Introduce a new page flag: PG_readahead.
It acts as a look-ahead mark, which tells the page reader:
Hey, it's time to invoke the read-ahead logic. For the sake of I/O pipelining,
don't wait until it runs out of cached pages!
Signed-off-by: Fengguang Wu <[email protected]>
---
include/linux/page-flags.h | 5 +++++
mm/page_alloc.c | 2 +-
2 files changed, 6 insertions(+), 1 deletion(-)
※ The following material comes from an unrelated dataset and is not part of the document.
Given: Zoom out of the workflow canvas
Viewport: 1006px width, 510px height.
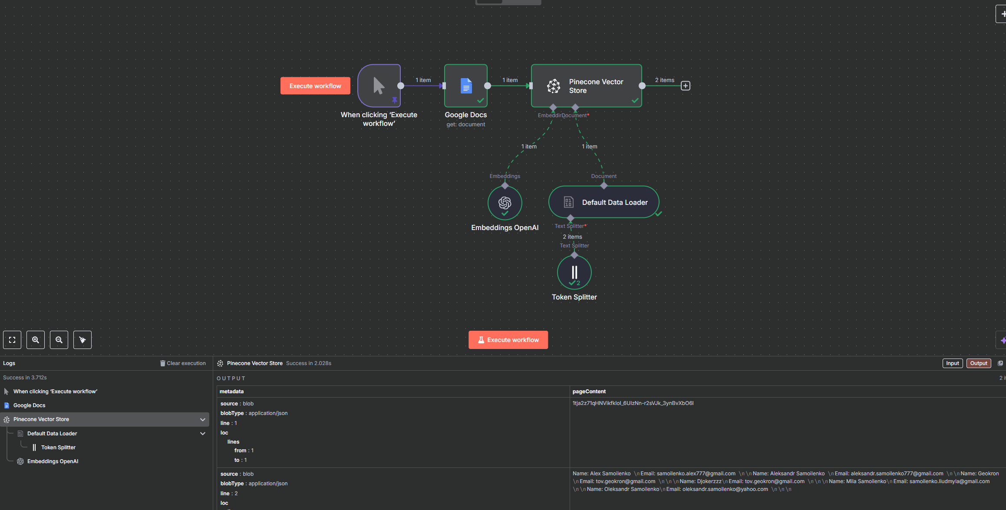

--- linux-2.6.22-rc1-mm1.orig/include/linux/page-flags.h
+++ linux-2.6.22-rc1-mm1/include/linux/page-flags.h
@@ -92,6 +92,7 @@
#define PG_lazyfree 20 /* MADV_FREE potential throwaway */
#define PG_booked 21 /* Has blocks reserved on-disk */
+#define PG_readahead 22 /* Reminder to do async read-ahead */
/* PG_owner_priv_1 users should have descriptive aliases */
#define PG_checked PG_owner_priv_1 /* Used by some filesystems */
@@ -206,6 +207,10 @@ static inline void SetPageUptodate(struc
#define SetPageBooked(page) set_bit(PG_booked, &(page)->flags)
#define ClearPageBooked(page) clear_bit(PG_booked, &(page)->flags)
+#define PageReadahead(page) test_bit(PG_readahead, &(page)->flags)
+#define SetPageReadahead(page) set_bit(PG_readahead, &(page)->flags)
+#define ClearPageReadahead(page) clear_bit(PG_readahead, &(page)->flags)
+
#define PageReclaim(page) test_bit(PG_reclaim, &(page)->flags)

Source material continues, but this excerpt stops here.